Vorbereitung auf Notfälle
Und so wurden im MakerSpace der Hochschule Modelle der menschlichen Gefäßstruktur mit dem 3D Drucker hergestellt, in die ein variabel steuerbares Pumpsystem integriert ist. Dieses System simuliert den menschlichen Blutdruck in der Arterie mit Flussraten und damit die physiologischen Bedingungen, die während eines echten Eingriffs auftreten. „Nach mehreren Prototypen wurde eine Variante gefunden die sich als geeignet herausstellte, ein transparentes, weiches Gefäßsystem nachzubilden“, berichtet Prof.
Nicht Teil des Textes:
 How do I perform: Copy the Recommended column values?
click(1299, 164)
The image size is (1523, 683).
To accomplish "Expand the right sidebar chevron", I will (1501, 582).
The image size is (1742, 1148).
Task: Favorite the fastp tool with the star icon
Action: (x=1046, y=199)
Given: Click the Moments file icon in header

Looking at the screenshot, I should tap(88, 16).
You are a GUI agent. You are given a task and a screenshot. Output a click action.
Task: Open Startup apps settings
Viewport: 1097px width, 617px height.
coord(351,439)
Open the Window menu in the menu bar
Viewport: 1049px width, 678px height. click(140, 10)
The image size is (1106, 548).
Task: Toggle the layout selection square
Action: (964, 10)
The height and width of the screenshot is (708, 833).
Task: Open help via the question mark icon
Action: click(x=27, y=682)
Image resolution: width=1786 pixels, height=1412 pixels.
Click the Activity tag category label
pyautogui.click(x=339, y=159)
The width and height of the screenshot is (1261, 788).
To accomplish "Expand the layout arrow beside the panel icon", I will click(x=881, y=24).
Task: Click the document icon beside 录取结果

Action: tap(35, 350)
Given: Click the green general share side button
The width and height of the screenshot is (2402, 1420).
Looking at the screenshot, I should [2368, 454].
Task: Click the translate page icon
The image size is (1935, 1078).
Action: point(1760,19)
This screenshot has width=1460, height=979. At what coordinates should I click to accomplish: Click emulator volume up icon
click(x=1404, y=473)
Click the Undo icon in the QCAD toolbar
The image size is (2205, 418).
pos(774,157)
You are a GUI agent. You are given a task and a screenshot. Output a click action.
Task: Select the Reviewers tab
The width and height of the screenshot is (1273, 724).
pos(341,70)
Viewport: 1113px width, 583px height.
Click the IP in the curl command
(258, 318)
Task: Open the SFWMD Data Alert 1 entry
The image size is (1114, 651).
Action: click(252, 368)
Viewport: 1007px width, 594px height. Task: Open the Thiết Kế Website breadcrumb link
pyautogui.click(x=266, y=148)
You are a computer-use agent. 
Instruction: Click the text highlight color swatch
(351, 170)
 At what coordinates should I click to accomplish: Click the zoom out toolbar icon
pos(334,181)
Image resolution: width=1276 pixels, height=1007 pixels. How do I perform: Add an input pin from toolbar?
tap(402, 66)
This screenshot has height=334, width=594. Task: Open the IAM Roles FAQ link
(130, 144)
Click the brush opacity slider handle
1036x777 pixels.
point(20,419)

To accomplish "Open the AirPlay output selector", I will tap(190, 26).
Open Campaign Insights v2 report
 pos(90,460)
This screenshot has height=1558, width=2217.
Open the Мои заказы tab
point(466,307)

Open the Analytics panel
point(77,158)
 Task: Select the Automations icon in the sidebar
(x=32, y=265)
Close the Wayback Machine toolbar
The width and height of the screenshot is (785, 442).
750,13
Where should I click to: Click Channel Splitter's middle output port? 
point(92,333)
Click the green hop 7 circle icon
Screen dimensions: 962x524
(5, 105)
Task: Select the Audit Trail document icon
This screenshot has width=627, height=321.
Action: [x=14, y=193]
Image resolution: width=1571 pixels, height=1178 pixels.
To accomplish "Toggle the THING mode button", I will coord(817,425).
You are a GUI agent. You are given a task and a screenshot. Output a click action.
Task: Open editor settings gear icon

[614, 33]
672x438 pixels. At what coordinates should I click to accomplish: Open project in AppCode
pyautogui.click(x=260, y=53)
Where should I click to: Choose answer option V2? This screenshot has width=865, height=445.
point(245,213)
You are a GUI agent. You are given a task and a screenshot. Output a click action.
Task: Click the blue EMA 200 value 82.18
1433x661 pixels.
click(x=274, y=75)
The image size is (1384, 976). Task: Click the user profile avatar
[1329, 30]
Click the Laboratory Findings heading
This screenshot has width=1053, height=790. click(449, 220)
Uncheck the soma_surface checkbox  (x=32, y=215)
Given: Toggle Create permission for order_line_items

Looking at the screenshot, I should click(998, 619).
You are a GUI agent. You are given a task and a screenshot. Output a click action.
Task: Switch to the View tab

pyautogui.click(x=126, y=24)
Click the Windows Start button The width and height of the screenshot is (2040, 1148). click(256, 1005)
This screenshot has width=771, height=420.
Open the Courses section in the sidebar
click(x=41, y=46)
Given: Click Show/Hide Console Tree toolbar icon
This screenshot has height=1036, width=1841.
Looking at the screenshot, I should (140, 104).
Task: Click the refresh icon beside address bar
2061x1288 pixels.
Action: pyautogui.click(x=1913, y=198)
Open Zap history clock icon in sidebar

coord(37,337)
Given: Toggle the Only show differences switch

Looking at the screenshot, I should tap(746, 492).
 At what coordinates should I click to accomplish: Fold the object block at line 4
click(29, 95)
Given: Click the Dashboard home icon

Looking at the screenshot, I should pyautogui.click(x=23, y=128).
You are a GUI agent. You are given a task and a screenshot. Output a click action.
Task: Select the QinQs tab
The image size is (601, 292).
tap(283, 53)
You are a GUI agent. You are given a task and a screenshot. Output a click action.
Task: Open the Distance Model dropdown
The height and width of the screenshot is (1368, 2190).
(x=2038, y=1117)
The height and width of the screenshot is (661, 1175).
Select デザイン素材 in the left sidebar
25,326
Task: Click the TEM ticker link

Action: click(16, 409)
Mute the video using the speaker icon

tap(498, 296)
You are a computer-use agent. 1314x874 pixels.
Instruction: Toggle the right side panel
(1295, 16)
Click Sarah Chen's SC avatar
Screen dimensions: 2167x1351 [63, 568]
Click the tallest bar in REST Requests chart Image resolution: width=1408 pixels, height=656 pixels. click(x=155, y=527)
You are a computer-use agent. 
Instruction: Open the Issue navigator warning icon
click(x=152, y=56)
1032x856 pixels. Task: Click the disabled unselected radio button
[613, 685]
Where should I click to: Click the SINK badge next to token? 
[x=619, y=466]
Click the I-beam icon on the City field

Dr. Thomas Rausch, der maßgeblich daran mitgewirkt hat. Es ermöglicht nun, die Handhabung von Instrumenten wie Kathetern und Führungsdrähten sowie das Verschließen mittels Coils (Spiralen) risikolos zu üben. Prof. Radeleff ergänzt: „Unser MANTA-Phantom bereitet medizinisches Fachpersonal auf Notfälle vor und verbessert die Reaktionsfähigkeit und Genauigkeit bei dringenden medizinischen Interventionen. Durch Trainingsszenarien, wie den Umgang mit akuten Gefäßverschlüssen oder arteriellen Blutungen, werden Interventionelle Radiologen befähigt, schneller und präziser zu agieren.“
Kosteneffizient und einfach herzustellen
Die einfache und kostengünstige Herstellung des Modells, die im Ursprung mit der Verwendung eines 3D Druckers und einer Vorratsdose startete, ist ein weiterer Vorteil, der die Zugänglichkeit der Ausbildung für eine breitere Gruppe von Medizinstudierenden erhöht. „Die Materialkosten für das Modell belaufen sich auf etwa 250 EUR. Zudem sind alle Bestandteile mittels üblicherweise im Hochschulumfeld befindlichen Equipment herstellbar“, so Prof. Dr. Anke Müller. Geplant ist, die Technik als Open Source Anleitung auch anderen Ausbildungsstätten und Unikliniken zur Verfügung zu stellen, ganz im Sinne der Maker-Bewegung. Die Zukunft des medizinischen Trainings sieht vielversprechend aus: Das Modell soll laufend weiterentwickelt werden, um spezifische Trainingsmodule für verschiedene radiologische Subdisziplinen zu integrieren. „Mit dieser Innovation setzen wir einen neuen Standard in der medizinischen Ausbildung, der letztendlich ein Vorteil für unsere Patienten sein wird“, betont Prof. Radeleff. Angefragt wurde zum Beispiel auch schon ein Modell für die Urologie.